Wenn man doof findet, was andere Leute so machen, kann man ihnen das auf Social Media mitteilen: „Dein Ernst?“, „Nimm mal ab!“, „OMG, wie sieht das denn aus?“… Sie wissen schon. Aber was tun, wenn es die eigenen Nachbarn sind, die den Unmut auf sich ziehen? Soll man klingeln und sagen: „Ihr Schottergarten trägt dazu bei, das Klima aufzuheizen. Das Regenwasser kann nicht versickern. Und außerdem ist er hässlich.“ Im Emsland hat jemand lieber den sicheren Weg einer anonymen Anzeige gewählt. Mit durchschlagendem Erfolg: 91 Hausbesitzer in Spelle, Lünne und Schapen müssen jetzt ihre Schottergärten zurückbauen. Das Ergebnis wird kontrolliert, droht der Landkreis streng.

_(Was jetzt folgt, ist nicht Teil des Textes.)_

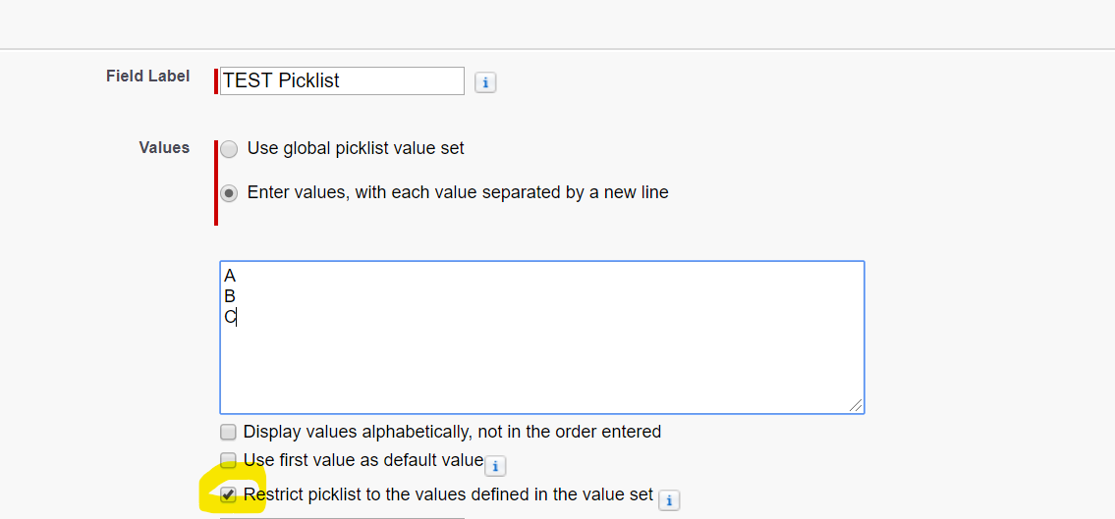Click the "Restrict picklist to the values" label text
This screenshot has width=1115, height=519.
pos(448,494)
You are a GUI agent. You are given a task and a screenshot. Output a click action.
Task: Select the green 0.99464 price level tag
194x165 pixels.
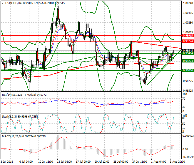pos(188,53)
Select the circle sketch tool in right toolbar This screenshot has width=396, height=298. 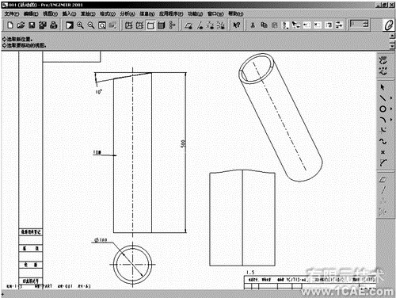pyautogui.click(x=383, y=109)
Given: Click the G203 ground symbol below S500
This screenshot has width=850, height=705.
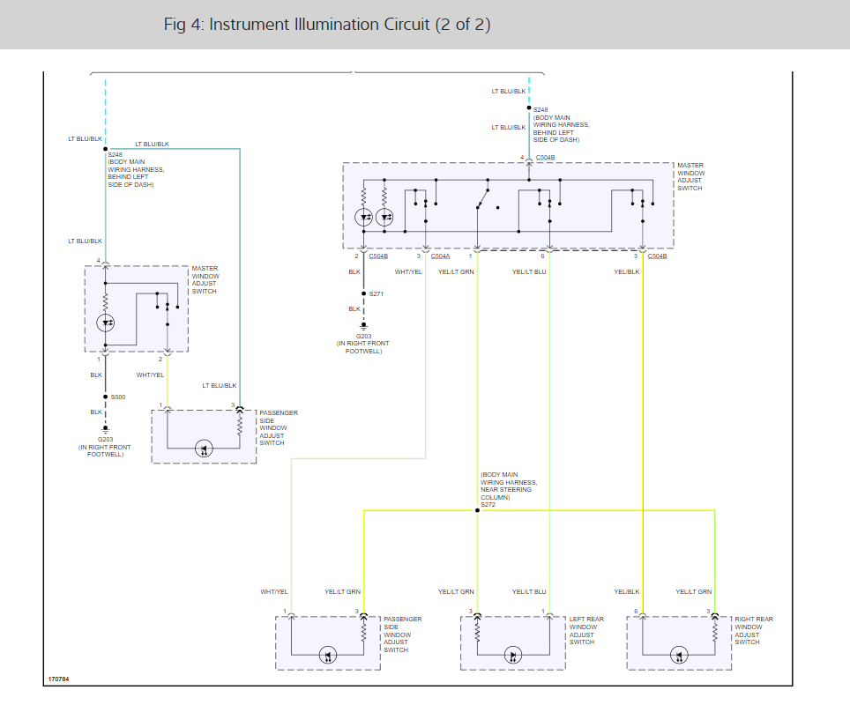Looking at the screenshot, I should point(106,430).
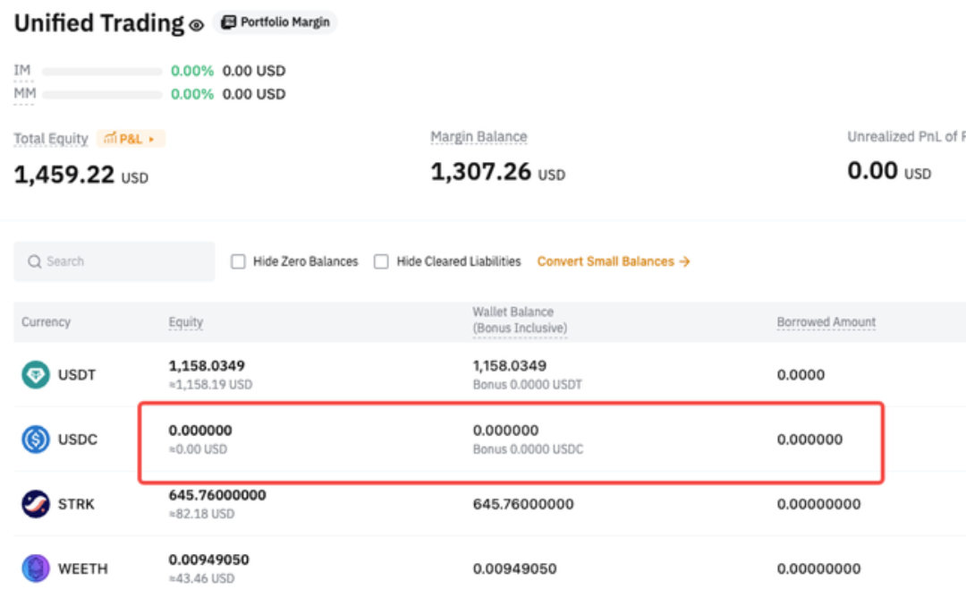Click the MM margin progress bar

point(102,94)
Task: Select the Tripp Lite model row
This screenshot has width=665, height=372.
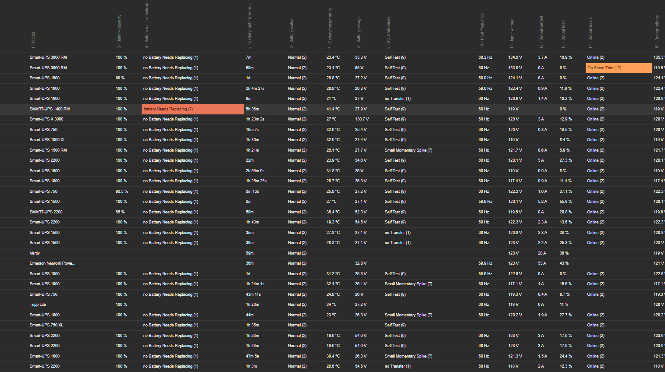Action: 38,305
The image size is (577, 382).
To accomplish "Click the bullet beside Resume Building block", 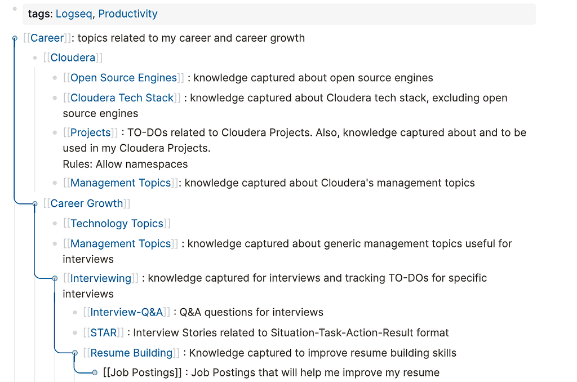I will point(75,353).
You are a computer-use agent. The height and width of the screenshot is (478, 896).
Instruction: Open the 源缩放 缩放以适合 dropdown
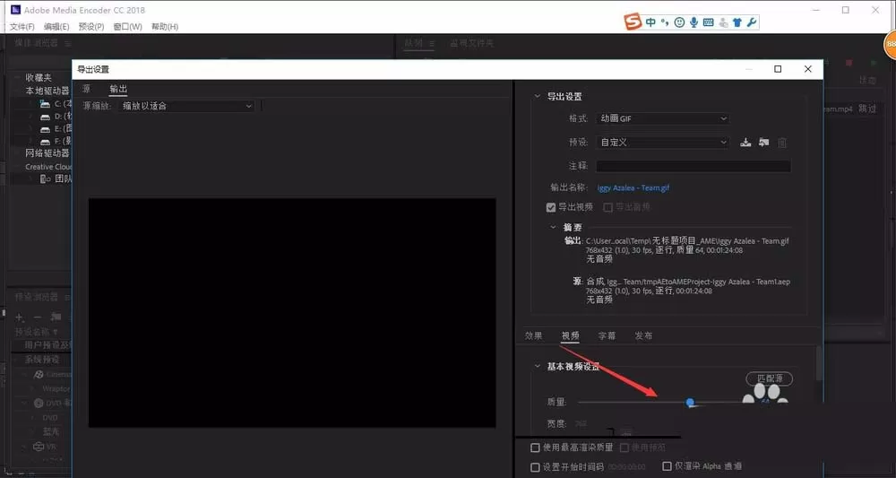(185, 106)
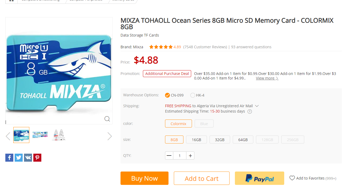Share product on Twitter
Viewport: 345px width, 191px height.
(19, 157)
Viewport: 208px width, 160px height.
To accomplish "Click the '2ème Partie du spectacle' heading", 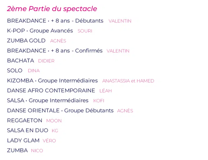I will coord(52,9).
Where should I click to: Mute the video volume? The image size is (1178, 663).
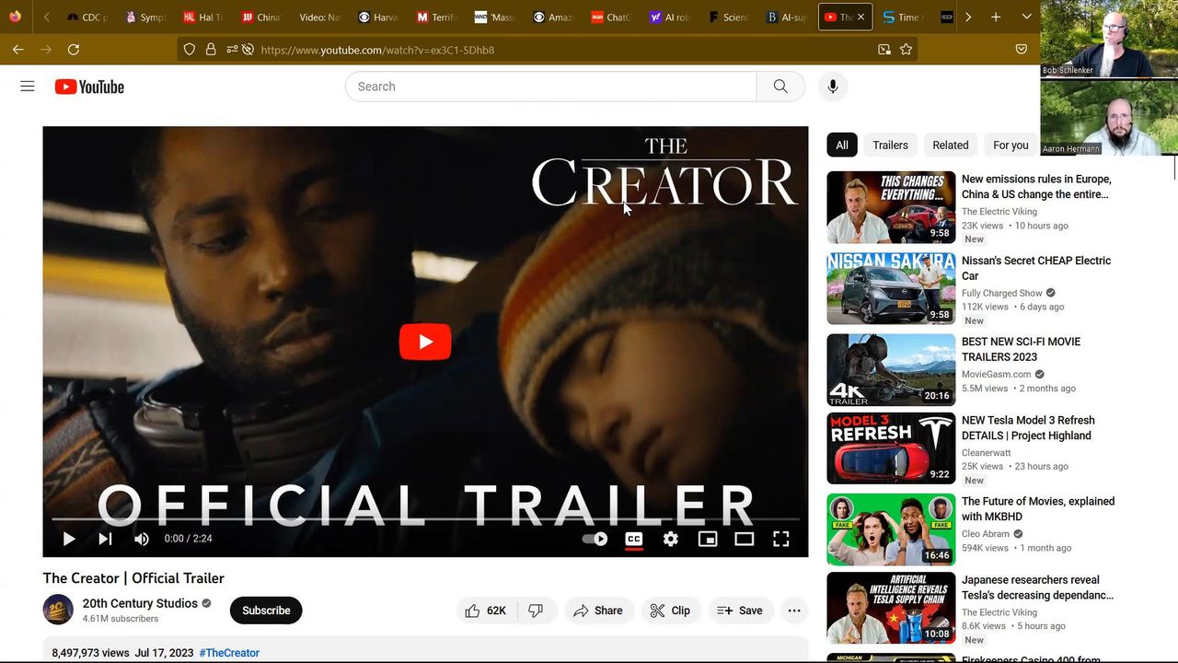click(142, 540)
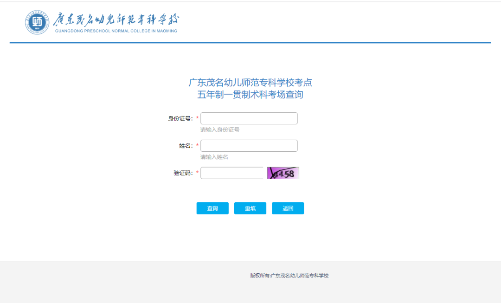The height and width of the screenshot is (303, 501).
Task: Click the 姓名 field label
Action: pyautogui.click(x=186, y=146)
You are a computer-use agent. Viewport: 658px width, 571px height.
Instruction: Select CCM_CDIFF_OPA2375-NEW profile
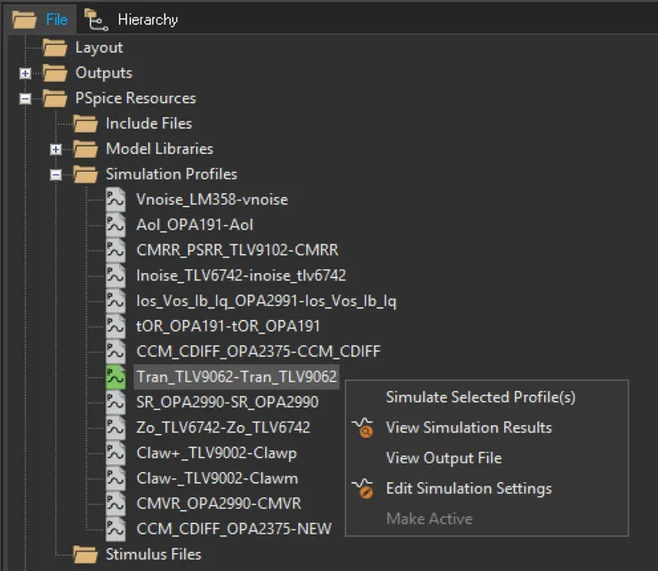233,529
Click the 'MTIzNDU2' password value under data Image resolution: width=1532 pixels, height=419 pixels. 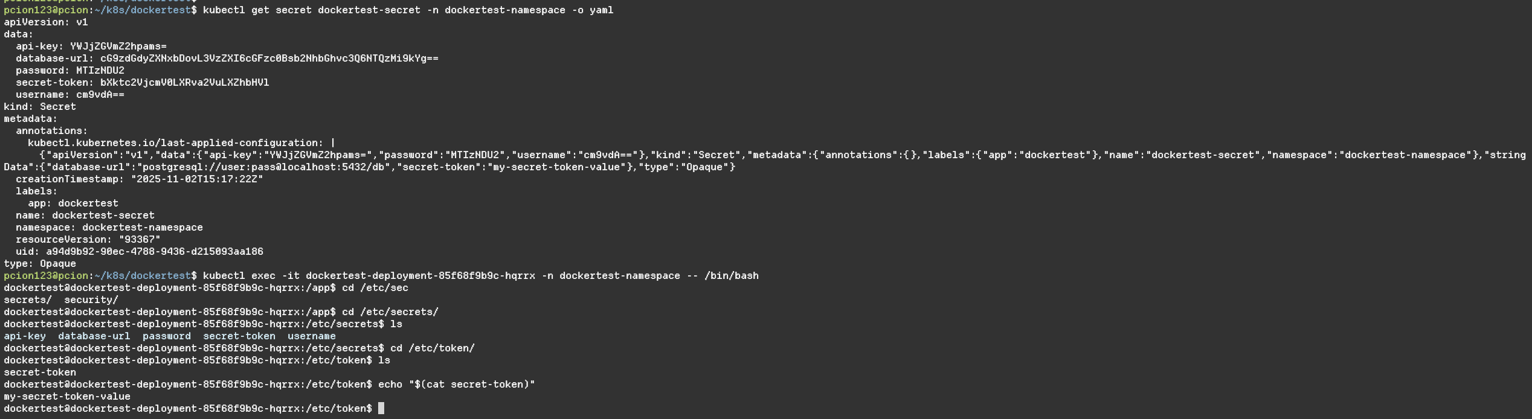100,71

Vorgarten mit Schotter, gepflasternen Wegen und Buchsbäumen
Schottergarten | Foto: U.J. Alexander via GettyImages

Mein Mitleid mit den Hausbesitzern hält sich in Grenzen. Oder können Sie mir erklären, warum man ins Grüne zieht, wenn man Natur nicht mag? Frühling in der Siedlung, das bedeutet: Eine Nachbarin jagt dem Unkraut zwischen den Steinen mit der Giftspritze hinterher. Ein Nachbar deckt die Stellplätze für die Hollywood-Schaukel und den Swimmingpool mit Plastikrasen ab. Hat er auch das Gerücht gehört, die Verwaltung fahnde mit Drohnen nach versiegelten Flächen? Eine Familie ist umgezogen. Um das Haus herum liegen nur noch traurige vereinzelte Steinchen. Den Schotter hat die Familie in ihr neues Zuhause mitgenommen. Nicht ohne meinen Schotter!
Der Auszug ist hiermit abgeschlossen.